* [Task]
Reproduce, character for character, the entries from their opening line through the line with "1738x894 pixels.".

* [Data excerpts]
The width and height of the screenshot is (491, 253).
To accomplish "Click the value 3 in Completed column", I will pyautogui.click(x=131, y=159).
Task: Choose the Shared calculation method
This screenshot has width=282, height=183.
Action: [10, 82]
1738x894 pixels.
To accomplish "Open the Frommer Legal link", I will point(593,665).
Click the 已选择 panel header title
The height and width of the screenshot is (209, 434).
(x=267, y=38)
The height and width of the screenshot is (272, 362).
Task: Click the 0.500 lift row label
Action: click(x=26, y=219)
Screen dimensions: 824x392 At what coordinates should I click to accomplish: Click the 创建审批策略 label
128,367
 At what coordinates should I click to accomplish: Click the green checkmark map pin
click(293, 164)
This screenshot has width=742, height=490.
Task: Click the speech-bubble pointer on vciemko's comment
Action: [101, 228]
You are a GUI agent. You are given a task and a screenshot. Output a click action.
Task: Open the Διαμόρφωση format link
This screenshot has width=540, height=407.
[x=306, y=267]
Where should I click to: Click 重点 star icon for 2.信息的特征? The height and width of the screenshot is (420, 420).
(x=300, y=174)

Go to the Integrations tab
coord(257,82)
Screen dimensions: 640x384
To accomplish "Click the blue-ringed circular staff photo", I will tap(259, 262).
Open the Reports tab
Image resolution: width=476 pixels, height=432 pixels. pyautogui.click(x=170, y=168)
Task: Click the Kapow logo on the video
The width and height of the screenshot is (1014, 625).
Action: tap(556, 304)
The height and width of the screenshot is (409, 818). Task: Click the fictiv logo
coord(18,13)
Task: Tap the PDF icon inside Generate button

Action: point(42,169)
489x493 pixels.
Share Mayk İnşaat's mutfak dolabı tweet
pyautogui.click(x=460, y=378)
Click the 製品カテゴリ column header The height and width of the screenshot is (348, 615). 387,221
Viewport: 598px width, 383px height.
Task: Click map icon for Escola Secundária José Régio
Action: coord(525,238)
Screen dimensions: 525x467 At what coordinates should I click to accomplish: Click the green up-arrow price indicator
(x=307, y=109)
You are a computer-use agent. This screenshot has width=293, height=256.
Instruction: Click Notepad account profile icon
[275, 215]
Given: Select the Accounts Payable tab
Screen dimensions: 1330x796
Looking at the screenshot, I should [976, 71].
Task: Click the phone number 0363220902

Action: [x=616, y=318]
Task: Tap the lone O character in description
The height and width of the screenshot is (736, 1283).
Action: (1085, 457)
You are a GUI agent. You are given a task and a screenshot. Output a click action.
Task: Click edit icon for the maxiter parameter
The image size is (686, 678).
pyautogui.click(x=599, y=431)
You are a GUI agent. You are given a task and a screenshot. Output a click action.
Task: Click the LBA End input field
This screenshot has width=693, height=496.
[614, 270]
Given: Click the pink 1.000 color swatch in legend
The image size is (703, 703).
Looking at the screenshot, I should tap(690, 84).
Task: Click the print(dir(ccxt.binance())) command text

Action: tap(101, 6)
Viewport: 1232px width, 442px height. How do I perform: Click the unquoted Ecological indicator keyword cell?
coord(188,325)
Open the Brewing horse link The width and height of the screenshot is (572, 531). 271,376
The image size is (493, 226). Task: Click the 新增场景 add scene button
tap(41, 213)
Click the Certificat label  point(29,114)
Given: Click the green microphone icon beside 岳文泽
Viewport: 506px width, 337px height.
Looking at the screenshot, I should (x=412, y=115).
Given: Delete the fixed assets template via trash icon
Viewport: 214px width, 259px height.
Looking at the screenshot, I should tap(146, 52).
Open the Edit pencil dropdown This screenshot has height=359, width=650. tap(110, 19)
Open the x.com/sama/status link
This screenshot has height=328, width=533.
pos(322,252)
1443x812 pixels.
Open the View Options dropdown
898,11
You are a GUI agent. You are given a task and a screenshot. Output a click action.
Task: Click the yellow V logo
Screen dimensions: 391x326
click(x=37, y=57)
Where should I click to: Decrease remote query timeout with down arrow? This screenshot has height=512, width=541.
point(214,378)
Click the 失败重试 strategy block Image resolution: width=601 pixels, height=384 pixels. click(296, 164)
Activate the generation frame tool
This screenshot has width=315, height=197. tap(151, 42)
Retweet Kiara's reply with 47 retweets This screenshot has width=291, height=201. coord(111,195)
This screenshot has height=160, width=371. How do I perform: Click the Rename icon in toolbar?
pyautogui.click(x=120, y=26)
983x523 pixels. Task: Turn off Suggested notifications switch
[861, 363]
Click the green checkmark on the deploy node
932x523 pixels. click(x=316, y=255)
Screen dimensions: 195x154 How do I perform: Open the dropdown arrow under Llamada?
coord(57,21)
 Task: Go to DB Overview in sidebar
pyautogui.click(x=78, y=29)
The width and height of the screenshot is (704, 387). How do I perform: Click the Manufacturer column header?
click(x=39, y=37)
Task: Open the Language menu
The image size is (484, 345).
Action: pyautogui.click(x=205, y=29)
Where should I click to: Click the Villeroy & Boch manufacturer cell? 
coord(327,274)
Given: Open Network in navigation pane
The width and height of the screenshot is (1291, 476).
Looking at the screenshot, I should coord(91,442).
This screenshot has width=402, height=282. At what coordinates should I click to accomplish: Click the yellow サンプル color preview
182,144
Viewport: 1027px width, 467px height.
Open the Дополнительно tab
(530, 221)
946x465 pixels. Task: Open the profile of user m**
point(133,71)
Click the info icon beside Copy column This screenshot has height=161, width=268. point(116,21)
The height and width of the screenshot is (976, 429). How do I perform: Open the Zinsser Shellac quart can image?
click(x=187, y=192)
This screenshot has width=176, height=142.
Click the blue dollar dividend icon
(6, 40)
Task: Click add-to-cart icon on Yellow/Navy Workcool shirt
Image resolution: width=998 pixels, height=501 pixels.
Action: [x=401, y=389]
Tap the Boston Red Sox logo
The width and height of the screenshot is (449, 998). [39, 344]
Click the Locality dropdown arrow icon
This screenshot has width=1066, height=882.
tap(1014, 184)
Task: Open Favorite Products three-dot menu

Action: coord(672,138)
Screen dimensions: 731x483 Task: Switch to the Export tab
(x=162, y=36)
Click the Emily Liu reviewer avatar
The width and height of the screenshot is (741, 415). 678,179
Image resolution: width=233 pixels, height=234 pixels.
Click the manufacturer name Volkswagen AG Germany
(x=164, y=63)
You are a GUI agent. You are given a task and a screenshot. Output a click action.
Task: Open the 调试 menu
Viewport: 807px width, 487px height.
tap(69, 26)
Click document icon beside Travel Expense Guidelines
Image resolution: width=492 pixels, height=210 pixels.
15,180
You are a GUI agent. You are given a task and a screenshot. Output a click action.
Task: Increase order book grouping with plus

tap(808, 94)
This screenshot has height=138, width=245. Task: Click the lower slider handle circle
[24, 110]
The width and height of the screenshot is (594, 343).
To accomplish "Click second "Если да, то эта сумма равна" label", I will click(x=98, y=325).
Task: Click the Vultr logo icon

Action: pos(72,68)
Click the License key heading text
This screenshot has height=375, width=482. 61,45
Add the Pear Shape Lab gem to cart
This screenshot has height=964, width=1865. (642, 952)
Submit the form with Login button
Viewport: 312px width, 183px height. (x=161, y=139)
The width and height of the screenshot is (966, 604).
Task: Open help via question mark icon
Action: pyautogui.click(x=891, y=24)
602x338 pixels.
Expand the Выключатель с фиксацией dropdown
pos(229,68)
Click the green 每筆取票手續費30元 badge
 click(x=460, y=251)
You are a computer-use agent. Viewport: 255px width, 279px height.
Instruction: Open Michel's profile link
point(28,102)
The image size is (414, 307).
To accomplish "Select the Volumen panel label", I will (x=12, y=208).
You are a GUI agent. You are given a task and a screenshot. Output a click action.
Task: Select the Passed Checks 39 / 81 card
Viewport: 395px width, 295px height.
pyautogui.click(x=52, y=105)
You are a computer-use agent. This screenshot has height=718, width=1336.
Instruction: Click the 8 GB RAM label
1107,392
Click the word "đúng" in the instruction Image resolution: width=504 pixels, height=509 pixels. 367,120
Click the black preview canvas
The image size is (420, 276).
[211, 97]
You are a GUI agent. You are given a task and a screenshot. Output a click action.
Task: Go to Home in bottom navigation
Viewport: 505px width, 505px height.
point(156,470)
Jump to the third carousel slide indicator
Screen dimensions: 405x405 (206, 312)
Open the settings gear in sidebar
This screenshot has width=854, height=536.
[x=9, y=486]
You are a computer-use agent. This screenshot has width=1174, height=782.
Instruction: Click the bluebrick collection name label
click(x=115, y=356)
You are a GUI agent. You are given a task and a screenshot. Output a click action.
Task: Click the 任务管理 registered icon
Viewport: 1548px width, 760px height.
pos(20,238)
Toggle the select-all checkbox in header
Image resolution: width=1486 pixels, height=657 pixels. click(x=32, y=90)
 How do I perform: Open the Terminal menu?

* [Output of the exercise]
The width and height of the screenshot is (491, 253).
To accomplish "Click the value 3 in Completed column", I will pyautogui.click(x=131, y=159).
Task: Choose the Shared calculation method
This screenshot has width=282, height=183.
Action: [10, 82]
1738x894 pixels.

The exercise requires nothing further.